■ Text:
━━━━━━━━
This is an archive of the discontinued LLVM Phabricator instance.

Make sure the AsmPrinter doesn't emit any zero-sized symbols to `.debug_aranges`.
AbandonedPublic

Authored by pcwalton on May 19 2022, 1:06 PM.

Details

Summary

This commit modifies the AsmPrinter to avoid emitting any zero-sized symbols to
the .debug_aranges table. Such symbols violate the DWARF 5 spec, which
states:

Each descriptor is a triple consisting of a segment selector, the beginning
address within that segment of a range of text or data covered by some entry
owned by the corresponding compilation unit, followed by the non-zero length
of that range.

In practice, these zero-sized entries produce annoying warnings in lld and
cause GNU binutils to truncate the table when parsing it.

Other parts of LLVM, such as DWARFDebugARanges in the DebugInfo module
(specifically the appendRange method), already avoid emitting zero-sized
symbols to .debug_aranges, but not comprehensively in the AsmPrinter. In
fact, the AsmPrinter does try to avoid emitting such zero-sized symbols when
labels aren't involved, but doesn't when the symbol to emitted is a difference
of two labels; this patch extends that logic to handle the case in which the
symbol is defined via labels.

Diff Detail

Event Timeline

pcwalton created this revision.May 19 2022, 1:06 PM
Herald added a project: Restricted Project. · View Herald TranscriptMay 19 2022, 1:06 PM
Herald added a subscriber: hiraditya. · View Herald Transcript
pcwalton requested review of this revision.May 19 2022, 1:06 PM
Herald added a project: Restricted Project. · View Herald TranscriptMay 19 2022, 1:06 PM

I think the right solution to this is not to have zero sized symbols at all (they break C++ function pointer uniqueness, make symbolising "weird"/ambiguous, break aranges here, and if they are functions and those functions are called they result in some pretty arbitrary badness as execution falls off - and we should probably fix that in general so you can't just fall off the end of a function, the code size wins aren't enough to justify it I believe/think/would be good to have some data to back that up)

I think I had a thread on llvm-dev a while back about this and how we should fix this. There are some options in llvm already to addressing overlapping sets of issues like this but not sure there's exactly "trap at end of any function that doesn't end in a branch instruction of some kind"
━━━━━━━━
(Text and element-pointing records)
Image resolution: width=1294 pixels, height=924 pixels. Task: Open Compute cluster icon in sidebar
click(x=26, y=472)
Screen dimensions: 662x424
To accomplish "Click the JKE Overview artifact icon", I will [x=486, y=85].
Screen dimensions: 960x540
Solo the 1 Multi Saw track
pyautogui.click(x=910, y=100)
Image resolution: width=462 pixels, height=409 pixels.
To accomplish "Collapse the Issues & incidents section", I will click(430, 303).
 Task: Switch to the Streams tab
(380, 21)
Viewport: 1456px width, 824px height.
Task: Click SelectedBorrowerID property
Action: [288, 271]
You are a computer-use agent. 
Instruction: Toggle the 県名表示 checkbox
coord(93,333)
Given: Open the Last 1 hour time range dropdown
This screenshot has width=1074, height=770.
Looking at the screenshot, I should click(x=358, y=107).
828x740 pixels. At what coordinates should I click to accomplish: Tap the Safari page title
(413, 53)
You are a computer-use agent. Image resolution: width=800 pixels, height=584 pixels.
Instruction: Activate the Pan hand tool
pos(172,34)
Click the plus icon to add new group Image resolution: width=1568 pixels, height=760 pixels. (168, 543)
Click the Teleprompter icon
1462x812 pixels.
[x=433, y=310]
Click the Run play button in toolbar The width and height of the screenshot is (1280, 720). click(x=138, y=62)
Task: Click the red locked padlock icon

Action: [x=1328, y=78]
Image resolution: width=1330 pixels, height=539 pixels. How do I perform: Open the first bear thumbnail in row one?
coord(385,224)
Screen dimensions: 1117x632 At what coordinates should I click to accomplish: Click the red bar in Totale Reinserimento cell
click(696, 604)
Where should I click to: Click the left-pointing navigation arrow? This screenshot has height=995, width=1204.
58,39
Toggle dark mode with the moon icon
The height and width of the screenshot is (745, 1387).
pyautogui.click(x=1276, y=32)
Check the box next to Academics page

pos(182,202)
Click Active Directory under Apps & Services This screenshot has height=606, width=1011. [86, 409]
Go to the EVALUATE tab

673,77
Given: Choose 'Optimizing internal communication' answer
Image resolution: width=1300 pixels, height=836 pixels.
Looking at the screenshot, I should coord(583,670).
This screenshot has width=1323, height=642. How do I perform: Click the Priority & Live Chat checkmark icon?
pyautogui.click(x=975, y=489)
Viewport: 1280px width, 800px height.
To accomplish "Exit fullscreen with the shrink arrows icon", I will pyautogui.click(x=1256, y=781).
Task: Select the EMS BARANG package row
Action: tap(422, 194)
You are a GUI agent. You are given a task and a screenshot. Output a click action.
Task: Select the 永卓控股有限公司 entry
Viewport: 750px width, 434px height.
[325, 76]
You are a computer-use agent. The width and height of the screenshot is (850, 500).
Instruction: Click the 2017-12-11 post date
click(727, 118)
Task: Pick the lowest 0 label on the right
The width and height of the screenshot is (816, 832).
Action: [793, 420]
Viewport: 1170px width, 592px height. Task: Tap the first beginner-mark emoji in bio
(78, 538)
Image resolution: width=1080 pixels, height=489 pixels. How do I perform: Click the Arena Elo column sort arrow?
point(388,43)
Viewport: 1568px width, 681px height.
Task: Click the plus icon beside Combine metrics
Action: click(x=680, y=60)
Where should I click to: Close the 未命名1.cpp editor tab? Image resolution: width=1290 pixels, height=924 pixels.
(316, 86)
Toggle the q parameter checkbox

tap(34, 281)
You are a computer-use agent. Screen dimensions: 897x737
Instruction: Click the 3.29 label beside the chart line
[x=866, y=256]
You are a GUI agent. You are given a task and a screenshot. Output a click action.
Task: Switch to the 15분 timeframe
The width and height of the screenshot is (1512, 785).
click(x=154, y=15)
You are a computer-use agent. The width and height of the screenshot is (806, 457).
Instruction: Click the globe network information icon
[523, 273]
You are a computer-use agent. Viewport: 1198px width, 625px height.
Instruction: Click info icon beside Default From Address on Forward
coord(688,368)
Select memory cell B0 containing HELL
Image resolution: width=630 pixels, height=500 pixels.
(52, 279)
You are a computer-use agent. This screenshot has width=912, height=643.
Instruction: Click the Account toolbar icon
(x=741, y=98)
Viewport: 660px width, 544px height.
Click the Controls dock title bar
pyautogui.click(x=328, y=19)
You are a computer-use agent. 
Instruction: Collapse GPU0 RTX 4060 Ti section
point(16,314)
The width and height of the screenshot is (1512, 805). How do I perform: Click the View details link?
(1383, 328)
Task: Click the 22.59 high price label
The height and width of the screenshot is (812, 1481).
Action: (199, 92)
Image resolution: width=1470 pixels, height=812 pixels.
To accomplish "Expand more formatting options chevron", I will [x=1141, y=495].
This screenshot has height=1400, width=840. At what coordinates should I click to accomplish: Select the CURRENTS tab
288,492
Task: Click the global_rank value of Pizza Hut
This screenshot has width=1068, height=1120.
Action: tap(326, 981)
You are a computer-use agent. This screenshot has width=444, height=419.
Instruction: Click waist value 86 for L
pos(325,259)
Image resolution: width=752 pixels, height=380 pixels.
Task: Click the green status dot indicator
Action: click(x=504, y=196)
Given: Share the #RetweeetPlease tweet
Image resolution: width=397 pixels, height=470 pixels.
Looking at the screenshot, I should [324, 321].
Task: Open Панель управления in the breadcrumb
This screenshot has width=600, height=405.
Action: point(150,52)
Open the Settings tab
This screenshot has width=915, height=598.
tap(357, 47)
━━━━━━━━
■ Objective: According to the AsmPrinter patch page, what do zero-sized entries in the .debug_aranges table cause GNU binutils to do?

■ Expected answer: They cause GNU binutils to truncate the table when parsing it.